5.2 Inverse Kinematics Service
The iksrv
RIX node will advertise a service to solve the inverse kinematics for a given robot description (the jrdf
command line argument). The request type for the service should be iksrv/IKRequest
and the response type should be iksrv/IKResponse
. These types are displayed below.
namespace rix {
namespace msg {
namespace iksrv {
class IKRequest : public MessageBase {
public:
std::string end_effector;
geometry::Transform goal;
sensor::JS initial_guess;
double step_scale;
double tolerance;
uint32_t max_iterations;
bool debug;
};
class IKResponse : public MessageBase {
public:
sensor::JS result;
bool converged;
bool debug;
std::vector<sensor::JS> steps;
};
} // namespace iksrv
} // namespace msg
} // namespace rix
When the service receives a request, it should use the IKSolver
class to compute the configuration of the robot given the end effector name and the goal transform. IKRequest::goal
is a trasform from the world frame to the end effector frame. The other fields can be passed as input the IKSolver::solve
method. The service should respond with the IKResponse
where IKResponse::result
is the configuration of the robot that produces the given end effector transform. If the gradient descent calculation fails to converge within the specified number of iterations, set IKResponse::converged
to false
.
When IKRequest::debug
is true
, the service should fill the IKResponse::steps
field with the intermediate joint configurations from each iteration of the gradient descent process.
Building
You can build the project with the following commands.
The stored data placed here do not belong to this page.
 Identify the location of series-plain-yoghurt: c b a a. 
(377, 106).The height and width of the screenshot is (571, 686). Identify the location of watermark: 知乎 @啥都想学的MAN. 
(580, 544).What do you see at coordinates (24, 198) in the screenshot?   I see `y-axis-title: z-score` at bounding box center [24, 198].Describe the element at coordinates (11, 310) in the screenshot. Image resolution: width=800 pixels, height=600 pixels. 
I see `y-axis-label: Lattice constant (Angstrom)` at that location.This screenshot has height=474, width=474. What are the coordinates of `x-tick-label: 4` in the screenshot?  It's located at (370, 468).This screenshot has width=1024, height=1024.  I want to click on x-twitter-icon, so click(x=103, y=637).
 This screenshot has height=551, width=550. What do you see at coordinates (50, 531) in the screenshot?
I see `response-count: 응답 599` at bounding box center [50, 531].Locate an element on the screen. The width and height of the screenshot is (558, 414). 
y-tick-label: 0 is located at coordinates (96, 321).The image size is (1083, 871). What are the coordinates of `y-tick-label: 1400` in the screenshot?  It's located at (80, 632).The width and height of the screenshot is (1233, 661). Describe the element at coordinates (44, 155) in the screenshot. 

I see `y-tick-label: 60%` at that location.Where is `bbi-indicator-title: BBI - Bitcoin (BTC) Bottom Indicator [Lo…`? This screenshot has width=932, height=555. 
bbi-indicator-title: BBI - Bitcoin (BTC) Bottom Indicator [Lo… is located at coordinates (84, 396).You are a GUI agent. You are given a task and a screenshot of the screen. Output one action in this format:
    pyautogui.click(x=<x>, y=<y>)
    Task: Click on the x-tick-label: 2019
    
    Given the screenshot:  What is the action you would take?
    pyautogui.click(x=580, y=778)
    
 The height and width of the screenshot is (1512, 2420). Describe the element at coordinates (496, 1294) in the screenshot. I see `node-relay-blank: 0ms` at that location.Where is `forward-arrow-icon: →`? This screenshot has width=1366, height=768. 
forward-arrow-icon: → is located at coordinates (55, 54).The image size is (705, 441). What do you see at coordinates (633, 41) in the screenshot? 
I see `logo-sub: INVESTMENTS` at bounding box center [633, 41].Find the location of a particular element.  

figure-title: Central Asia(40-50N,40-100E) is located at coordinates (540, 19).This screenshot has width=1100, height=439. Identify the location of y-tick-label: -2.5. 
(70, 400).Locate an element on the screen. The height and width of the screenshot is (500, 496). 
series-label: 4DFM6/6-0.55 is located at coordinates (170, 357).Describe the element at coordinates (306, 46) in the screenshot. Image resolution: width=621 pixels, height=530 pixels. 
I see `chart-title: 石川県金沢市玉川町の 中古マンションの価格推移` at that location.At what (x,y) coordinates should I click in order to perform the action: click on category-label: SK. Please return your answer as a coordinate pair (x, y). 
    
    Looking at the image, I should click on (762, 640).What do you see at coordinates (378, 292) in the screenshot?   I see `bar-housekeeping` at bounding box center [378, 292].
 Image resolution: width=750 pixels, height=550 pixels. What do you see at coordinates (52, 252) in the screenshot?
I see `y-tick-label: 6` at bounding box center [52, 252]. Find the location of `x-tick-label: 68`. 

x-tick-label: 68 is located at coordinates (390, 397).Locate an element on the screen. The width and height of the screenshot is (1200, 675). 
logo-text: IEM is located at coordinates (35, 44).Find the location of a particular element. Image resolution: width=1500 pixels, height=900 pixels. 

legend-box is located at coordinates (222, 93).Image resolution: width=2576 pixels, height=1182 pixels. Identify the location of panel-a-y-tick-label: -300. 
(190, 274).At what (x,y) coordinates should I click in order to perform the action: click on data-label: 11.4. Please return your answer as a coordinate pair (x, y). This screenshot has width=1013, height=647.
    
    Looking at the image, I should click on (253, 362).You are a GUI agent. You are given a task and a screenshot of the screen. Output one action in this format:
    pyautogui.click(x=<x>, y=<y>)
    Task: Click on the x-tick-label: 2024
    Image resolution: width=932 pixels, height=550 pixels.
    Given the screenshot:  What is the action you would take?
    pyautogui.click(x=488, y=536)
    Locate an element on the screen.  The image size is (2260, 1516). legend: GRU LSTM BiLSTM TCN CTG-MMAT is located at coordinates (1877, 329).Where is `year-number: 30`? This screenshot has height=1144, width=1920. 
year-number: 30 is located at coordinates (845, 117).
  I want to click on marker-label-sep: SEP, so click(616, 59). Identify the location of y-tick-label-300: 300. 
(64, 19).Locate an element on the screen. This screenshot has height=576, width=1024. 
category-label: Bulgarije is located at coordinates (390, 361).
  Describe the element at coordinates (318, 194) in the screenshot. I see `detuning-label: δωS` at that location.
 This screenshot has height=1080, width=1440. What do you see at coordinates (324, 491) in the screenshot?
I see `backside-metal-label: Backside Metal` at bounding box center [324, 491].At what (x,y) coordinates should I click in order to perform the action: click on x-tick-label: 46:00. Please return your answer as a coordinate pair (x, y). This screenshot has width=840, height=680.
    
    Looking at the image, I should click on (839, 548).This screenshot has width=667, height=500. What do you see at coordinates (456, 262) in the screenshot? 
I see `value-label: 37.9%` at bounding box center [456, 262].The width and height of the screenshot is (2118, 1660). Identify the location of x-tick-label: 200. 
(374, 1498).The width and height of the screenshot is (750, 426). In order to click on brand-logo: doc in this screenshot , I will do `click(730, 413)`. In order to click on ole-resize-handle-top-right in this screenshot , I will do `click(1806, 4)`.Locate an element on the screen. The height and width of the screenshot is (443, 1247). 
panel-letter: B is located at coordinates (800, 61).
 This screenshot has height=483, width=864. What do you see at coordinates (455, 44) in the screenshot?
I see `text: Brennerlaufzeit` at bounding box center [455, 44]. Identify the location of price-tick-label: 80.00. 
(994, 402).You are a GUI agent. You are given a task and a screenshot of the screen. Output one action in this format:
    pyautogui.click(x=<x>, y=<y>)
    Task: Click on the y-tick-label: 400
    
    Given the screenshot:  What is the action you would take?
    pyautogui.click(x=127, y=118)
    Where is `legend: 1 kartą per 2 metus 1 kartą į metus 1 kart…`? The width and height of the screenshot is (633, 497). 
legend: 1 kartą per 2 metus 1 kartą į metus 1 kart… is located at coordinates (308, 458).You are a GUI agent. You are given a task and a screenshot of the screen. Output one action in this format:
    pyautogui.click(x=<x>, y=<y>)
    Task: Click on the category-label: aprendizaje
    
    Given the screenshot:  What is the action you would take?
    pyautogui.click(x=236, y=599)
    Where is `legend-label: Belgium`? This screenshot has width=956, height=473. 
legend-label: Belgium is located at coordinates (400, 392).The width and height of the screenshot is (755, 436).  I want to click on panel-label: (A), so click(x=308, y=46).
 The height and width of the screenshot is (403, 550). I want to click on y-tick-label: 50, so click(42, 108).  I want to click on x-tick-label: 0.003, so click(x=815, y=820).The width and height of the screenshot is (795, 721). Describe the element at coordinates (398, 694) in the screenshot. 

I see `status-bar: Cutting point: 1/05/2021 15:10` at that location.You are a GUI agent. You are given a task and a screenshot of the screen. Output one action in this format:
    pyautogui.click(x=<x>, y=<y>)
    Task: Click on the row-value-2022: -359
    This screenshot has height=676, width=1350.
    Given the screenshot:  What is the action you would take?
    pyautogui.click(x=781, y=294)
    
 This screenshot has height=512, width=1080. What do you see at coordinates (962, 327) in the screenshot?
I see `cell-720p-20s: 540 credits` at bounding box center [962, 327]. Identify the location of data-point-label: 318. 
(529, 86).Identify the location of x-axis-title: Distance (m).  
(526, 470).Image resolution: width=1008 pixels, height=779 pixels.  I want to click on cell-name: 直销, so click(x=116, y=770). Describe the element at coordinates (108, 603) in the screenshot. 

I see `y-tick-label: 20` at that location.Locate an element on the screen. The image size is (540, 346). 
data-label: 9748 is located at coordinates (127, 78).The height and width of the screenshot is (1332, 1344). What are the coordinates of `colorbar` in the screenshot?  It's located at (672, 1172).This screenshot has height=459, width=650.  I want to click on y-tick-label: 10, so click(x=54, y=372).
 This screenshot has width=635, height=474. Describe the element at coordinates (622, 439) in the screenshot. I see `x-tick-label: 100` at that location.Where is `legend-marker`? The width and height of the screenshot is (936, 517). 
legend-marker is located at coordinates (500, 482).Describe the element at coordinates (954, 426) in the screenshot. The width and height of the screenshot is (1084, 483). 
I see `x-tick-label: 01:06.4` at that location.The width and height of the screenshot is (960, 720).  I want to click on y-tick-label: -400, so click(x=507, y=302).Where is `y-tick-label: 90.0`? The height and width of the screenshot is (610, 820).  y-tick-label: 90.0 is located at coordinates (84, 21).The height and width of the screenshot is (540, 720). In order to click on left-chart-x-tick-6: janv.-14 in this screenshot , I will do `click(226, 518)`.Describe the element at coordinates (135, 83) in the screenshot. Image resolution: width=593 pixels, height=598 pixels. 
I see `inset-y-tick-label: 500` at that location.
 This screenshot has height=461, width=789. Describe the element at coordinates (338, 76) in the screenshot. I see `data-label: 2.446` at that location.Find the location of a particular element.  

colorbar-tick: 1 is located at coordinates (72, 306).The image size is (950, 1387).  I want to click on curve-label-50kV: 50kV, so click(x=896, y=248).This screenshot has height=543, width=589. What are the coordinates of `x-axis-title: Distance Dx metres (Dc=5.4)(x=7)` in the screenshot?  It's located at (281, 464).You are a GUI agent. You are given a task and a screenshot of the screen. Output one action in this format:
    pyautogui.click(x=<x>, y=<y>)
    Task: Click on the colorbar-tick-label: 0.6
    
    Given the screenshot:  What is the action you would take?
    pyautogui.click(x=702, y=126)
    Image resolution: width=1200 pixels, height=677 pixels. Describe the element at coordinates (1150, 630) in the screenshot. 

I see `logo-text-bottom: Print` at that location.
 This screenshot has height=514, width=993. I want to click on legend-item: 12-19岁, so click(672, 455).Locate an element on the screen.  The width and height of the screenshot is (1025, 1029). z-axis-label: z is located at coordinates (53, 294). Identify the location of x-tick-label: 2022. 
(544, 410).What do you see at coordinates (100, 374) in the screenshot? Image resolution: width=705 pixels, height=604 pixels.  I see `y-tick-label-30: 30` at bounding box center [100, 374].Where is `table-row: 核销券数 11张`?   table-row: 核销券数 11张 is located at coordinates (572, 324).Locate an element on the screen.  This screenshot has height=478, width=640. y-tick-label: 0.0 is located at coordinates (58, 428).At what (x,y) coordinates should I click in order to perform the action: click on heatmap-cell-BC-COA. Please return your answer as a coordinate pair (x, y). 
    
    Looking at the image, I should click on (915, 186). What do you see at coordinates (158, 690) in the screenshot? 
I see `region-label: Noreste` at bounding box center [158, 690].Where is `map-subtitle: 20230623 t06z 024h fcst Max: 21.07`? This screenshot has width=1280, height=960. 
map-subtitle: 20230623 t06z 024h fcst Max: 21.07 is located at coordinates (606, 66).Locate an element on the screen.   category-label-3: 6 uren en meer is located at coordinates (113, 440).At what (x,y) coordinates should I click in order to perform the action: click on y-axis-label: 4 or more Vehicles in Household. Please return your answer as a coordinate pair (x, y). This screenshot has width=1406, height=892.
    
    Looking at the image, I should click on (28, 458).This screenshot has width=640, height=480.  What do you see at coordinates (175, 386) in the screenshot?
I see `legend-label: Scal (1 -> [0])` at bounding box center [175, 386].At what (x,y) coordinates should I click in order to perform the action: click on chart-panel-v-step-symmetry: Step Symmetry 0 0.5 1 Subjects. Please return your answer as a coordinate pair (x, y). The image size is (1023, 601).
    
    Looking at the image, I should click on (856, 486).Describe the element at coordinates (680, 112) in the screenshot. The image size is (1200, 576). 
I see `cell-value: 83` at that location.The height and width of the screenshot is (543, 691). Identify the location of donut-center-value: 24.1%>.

You must build on CAEN. The libraries (librixcore.a
, librixipc.a
, librixutil.a
, librixrdf.a
) were compiled for CAEN. This project will not build on your local machine (unless you have WSL or Ubuntu, see here).
mkdir build
cd build
cmake ..
make
The unit test executable is test_ik_solver
.
The inverse kinematics service executable is iksrv
.
The manual test executale is test_iksrv
.
Testing
We have heard your feedback on providing public tests within the projects, so we have included unit tests for you to debug your project. These tests are in test/unit_tests
.
There are also manual tests in test/manual_tests
for iksrv
. This test will make several calls to the service and test the responses.